## What is being asked
Write out the stretch of the text on COVID-19 vaccine access for family practices from "Schiff-Slater says if" through "not the time.", word for word.
[Text for analysis]
Federally Qualified Health Centers are expressing similar concerns, and say although they are receiving vaccines, more doses should be directed to their community-based clinics, which work with underserved populations.

Dr. Kathryn Galbraith has 500 patients over the age of 70 at her primary care practice in Limerick. They’re eager to get the vaccine, she says, and she’s eager to administer doses. She says she’s registered Galbraith Family Medicine as a COVID-19 vaccination site. But as hundreds, even thousands of doses are sent every week to hospital systems, she says she hasn’t received any.

“There’s word that there may be a clinic that may be opening near my office through one of the bigger health facilities. But we’re already there and already set up. So I don’t understand why we can’t be involved. We want to be and our patients want us to be. So we’re feeling left out is the bottom line,” she says.

Dr. Scott Schiff-Slater of Hallowell Family Practice also feels excluded. His practice has about 400 patients over the age of 70, and many tell him they’d rather wait to get the vaccine from him than go to a large, unfamiliar clinic. And some patients, he says, struggle with online sign-ups and don’t have the time and energy to make countless phone calls to try to get an appointment.

“The system we have in place is kind of crazy and haphazard and not really fair to a lot of my patients,” he says.

Schiff-Slater says if he received a supply of vaccine, he could do the leg work and administer doses quickly.

“We can reach our patients in hours. And we can pull up our electronic medical records everybody over age 85 and call them in first, and then everyone over 80 and call them in the next day. And we can do that very quickly and very safely,” he says.

The director of the state CDC, Dr. Nirav Shah, says independent practices can play a role in distributing the vaccine. But because Maine is receiving a limited supply, roughly 20,000 first doses every week, now is not the time.
[/Text for analysis]
[Dataset extract]
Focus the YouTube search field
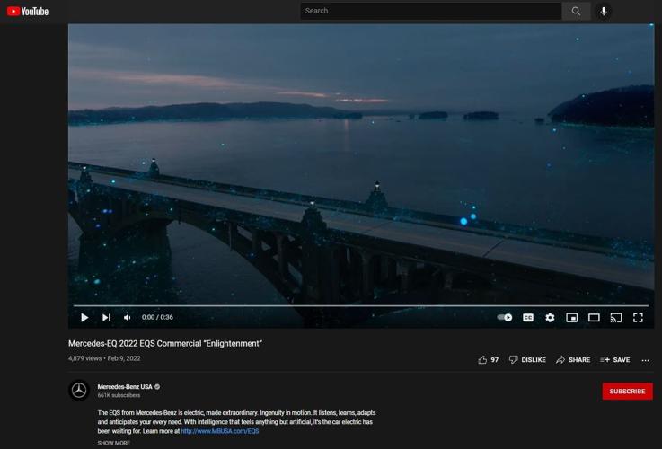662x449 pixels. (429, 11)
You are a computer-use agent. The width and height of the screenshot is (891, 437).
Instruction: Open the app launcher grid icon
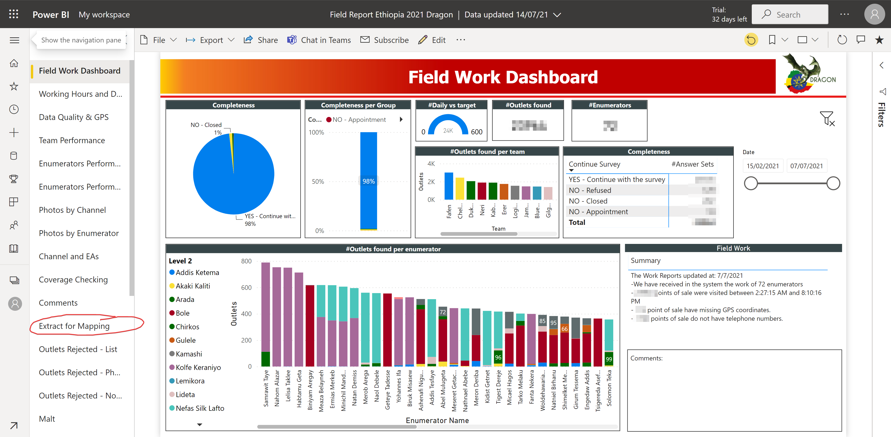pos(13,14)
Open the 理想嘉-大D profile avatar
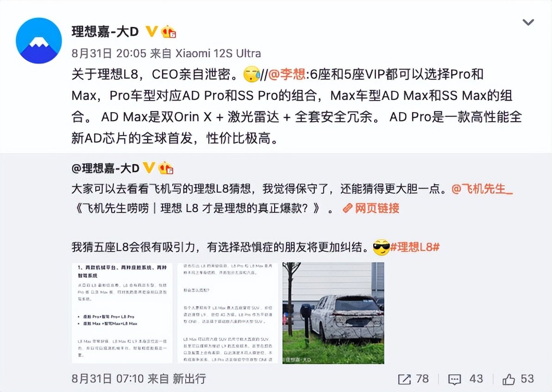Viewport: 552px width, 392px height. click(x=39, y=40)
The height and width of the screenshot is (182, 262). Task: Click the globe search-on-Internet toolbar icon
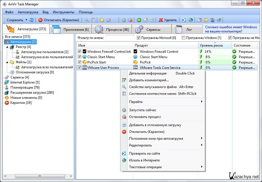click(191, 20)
[/Dataset extract]
[Dataset extract]
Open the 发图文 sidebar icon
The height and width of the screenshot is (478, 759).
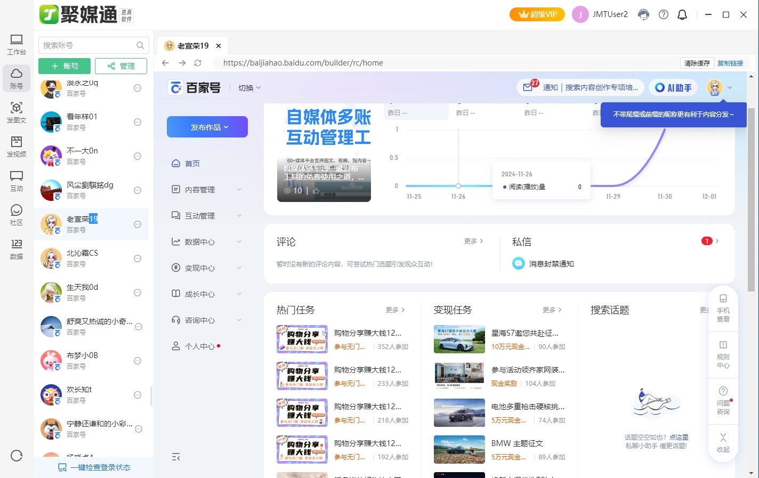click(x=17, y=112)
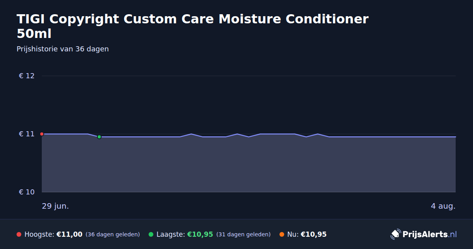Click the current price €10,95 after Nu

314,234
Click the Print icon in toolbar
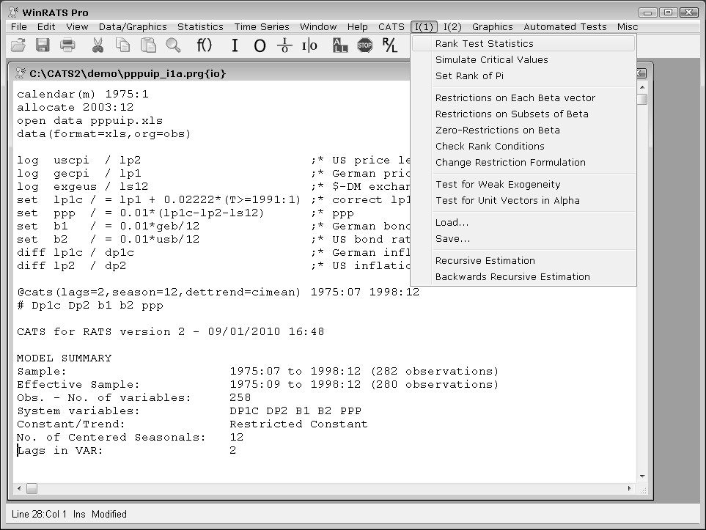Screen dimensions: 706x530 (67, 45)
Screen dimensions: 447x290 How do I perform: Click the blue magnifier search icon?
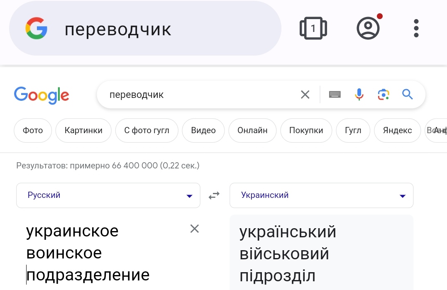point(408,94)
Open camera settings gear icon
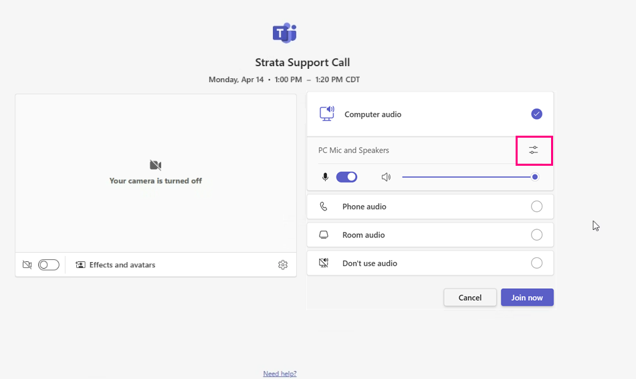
[/Dataset extract]
## Solution to the problem
Schiff-Slater says if he received a supply of vaccine, he could do the leg work and administer doses quickly.

“We can reach our patients in hours. And we can pull up our electronic medical records everybody over age 85 and call them in first, and then everyone over 80 and call them in the next day. And we can do that very quickly and very safely,” he says.

The director of the state CDC, Dr. Nirav Shah, says independent practices can play a role in distributing the vaccine. But because Maine is receiving a limited supply, roughly 20,000 first doses every week, now is not the time.